Content starts

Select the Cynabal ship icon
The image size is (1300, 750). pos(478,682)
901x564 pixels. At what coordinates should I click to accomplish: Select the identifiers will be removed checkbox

Content ends
Content starts

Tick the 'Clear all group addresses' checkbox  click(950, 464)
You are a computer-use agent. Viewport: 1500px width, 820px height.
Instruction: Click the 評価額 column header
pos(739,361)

Content ends

Task details: Please output exactly the lines between the one holding "Select the Cynabal ship icon" and the one holding "901x564 pixels. At" in the records above, inclusive, and nothing more.

Exercise solution:
Select the Cynabal ship icon
The image size is (1300, 750). pos(478,682)
901x564 pixels. At what coordinates should I click to accomplish: Select the identifiers will be removed checkbox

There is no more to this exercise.